Issa se encontraba al timón. Había puesto rumbo a una zona de la costa que conocía tan de memoria como la mismísima ensenada de Dubai. Issa era un veterano en viajes de esta clase y había sufrido diversos «accidentes», en los que hubo que arrojar por la borda todo el cargamento de oro antes de que las patrullas indias abordaran la embarcación contrabandista.

Fitz y Sepah tomaban café en la cabina del capitán. Ya estaba muy cerca el anochecer cuando Fitz —que nunca apartaba del todo los ojos de la pantalla del radar— dejó escapar una exclamación. Sepah siguió la mirada de Fitz y se puso de pie en un salto. El destello era más grande que el formado por la lancha patrullera y marchaba directamente hacia el lugar en que se hallaba la pinaza.

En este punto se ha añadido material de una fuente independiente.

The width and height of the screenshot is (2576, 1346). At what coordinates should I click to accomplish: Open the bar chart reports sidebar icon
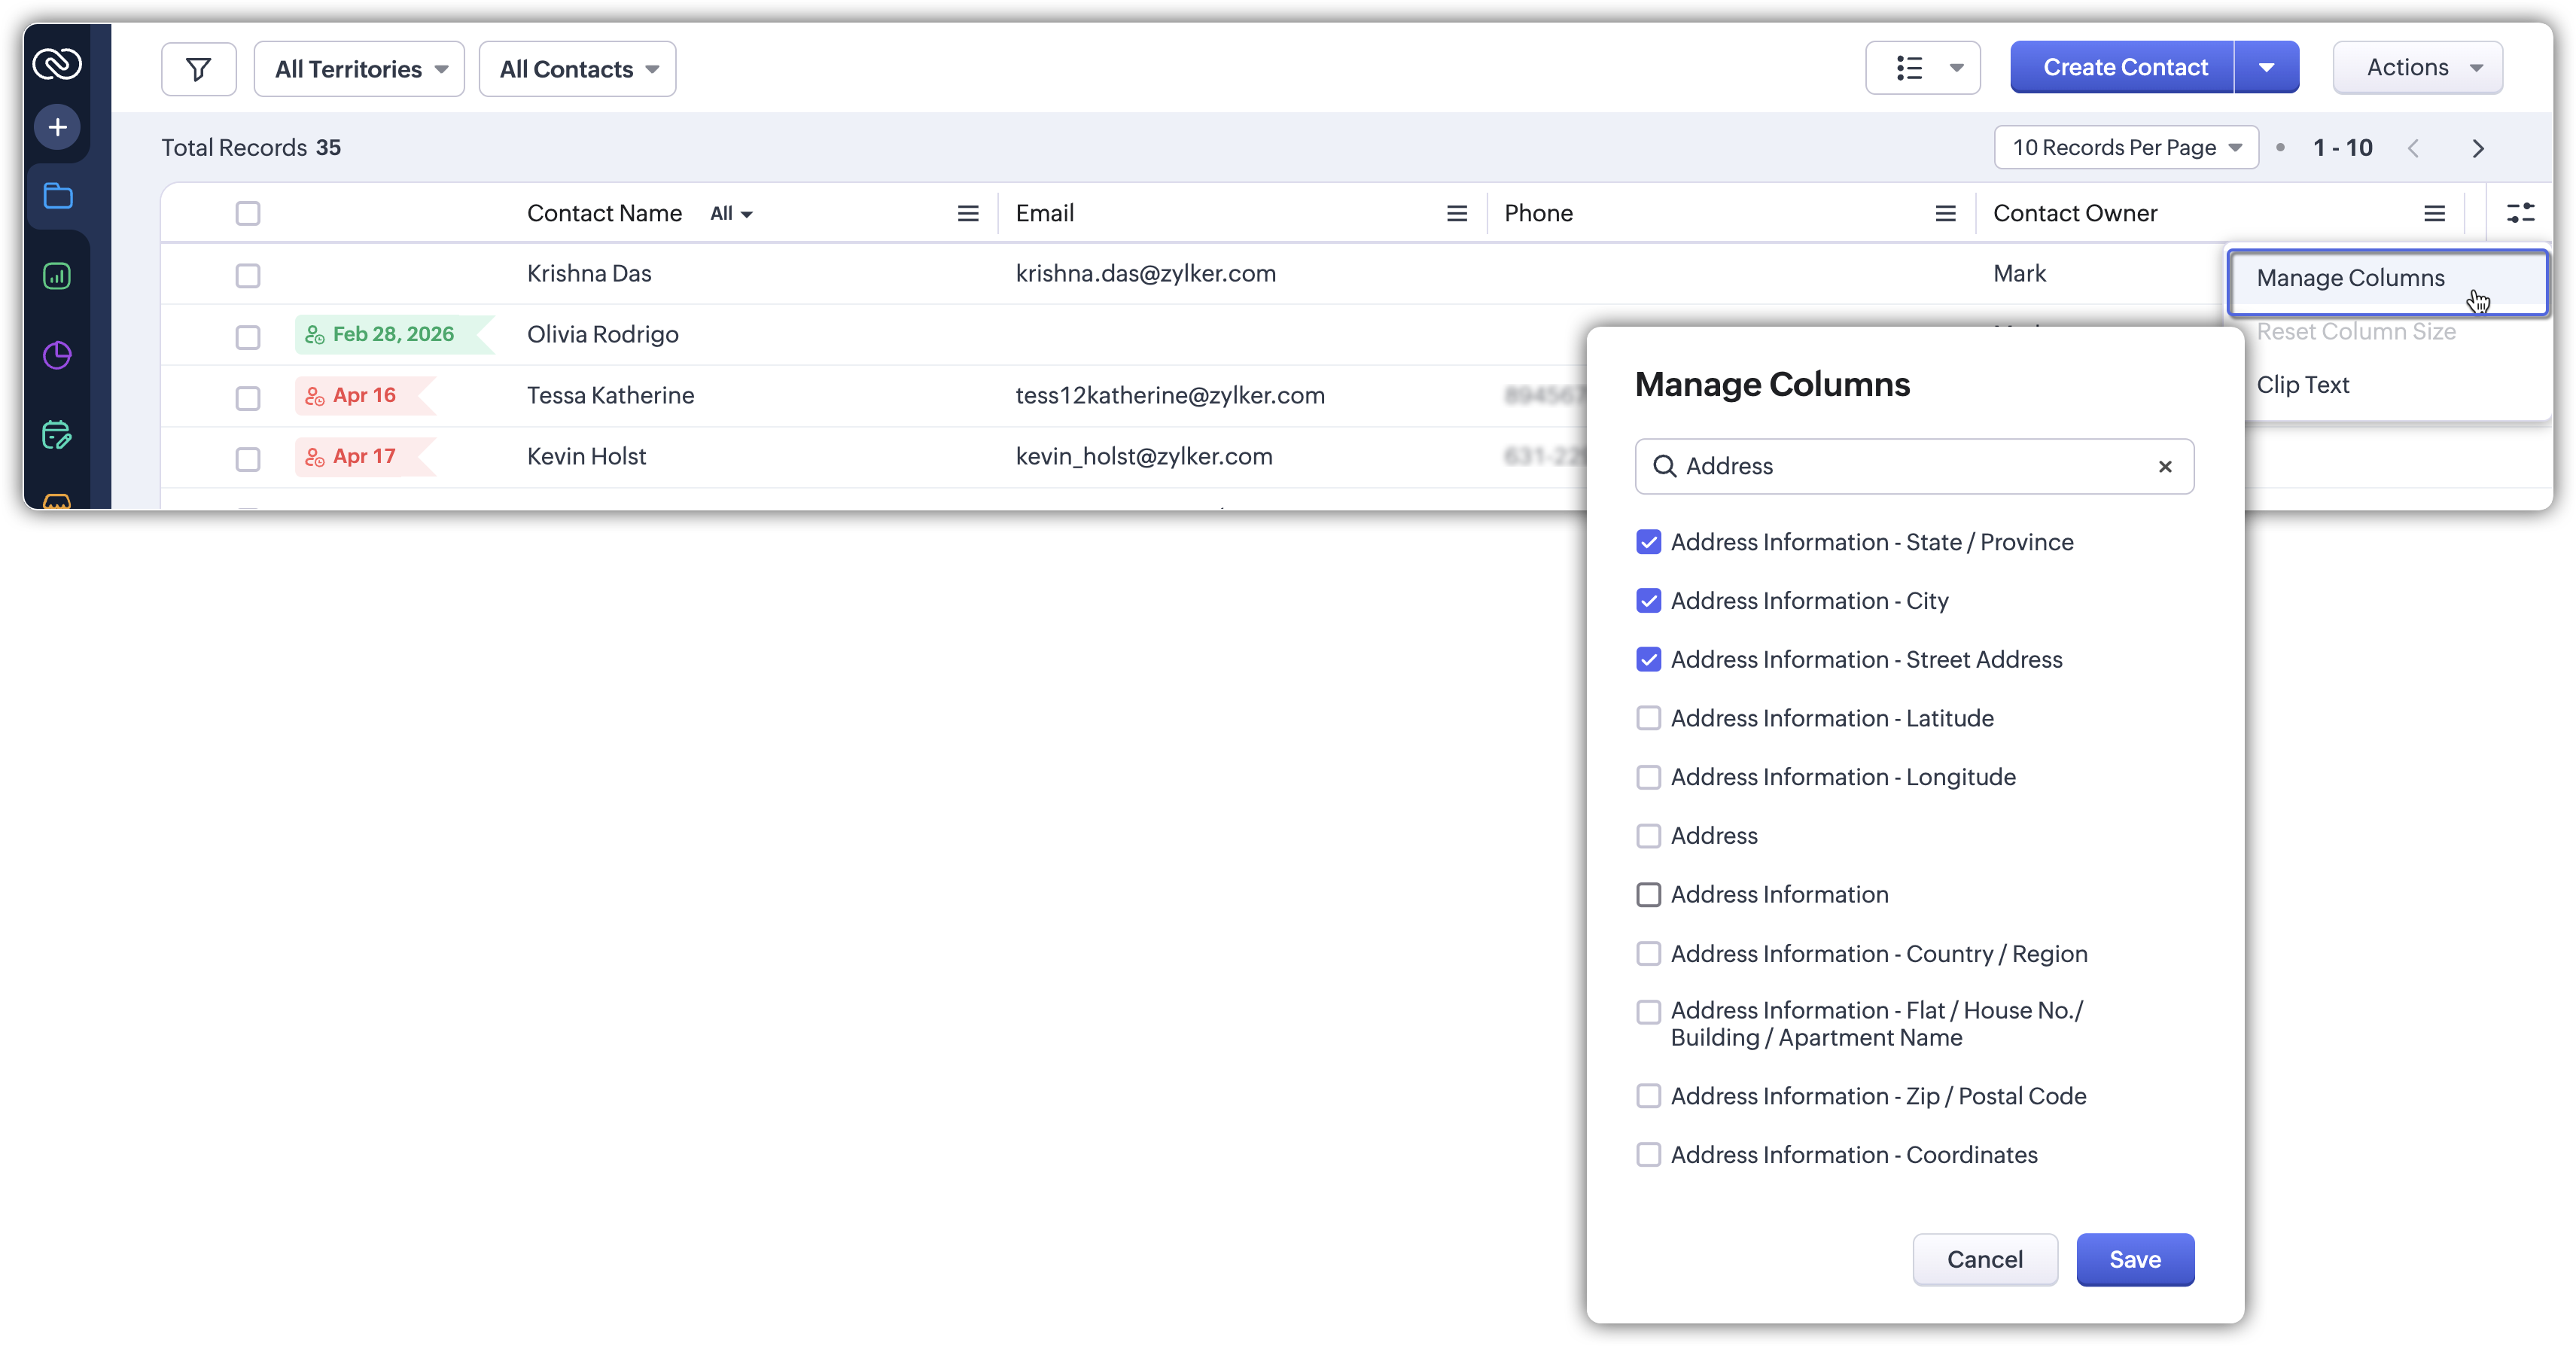58,276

—Ya me parecía a mí que todo esto resultaba demasiado fácil como para ser verdad —gruñó Fitz.

—No nos alarmemos hasta ver qué es —sugirió Sepah—. Dentro de muy poco tiempo podremos echarle un vistazo.

—¿De noche?

—No oscurecerá del todo hasta dentro de una hora, por lo menos. El sol aún no ha empezado a hundirse en el mar. Mantendremos inalterable nuestro rumbo en dirección al lugar del encuentro, treinta kilómetros al norte de Bombay. Me gustaría llevarlo a cabo esta misma noche.

—¿Y si no podemos?

—Mi receptor acudirá allí también mañana por la noche, con embarcaciones y hombres, aunque es muy peligroso ir dos noches seguidas al mismo lugar.

La pinaza siguió inalterable su curso, desplazándose apenas al Este en su ruta al Sudeste, acortando paulatinamente la distancia que los separaba de la costa y observando el destello en la pantalla del radar. Issa seguía a cargo del timón, pero ahora se encontraba en la cabina del capitán, junto a Sepah. Fitz y Sepah barrían con los gemelos todo el campo visual. Finalmente, a una distancia de seis millas, Fitz descubrió una nave:

—¡Es una gran cañonera! Es demasiado, sin duda, para nosotros.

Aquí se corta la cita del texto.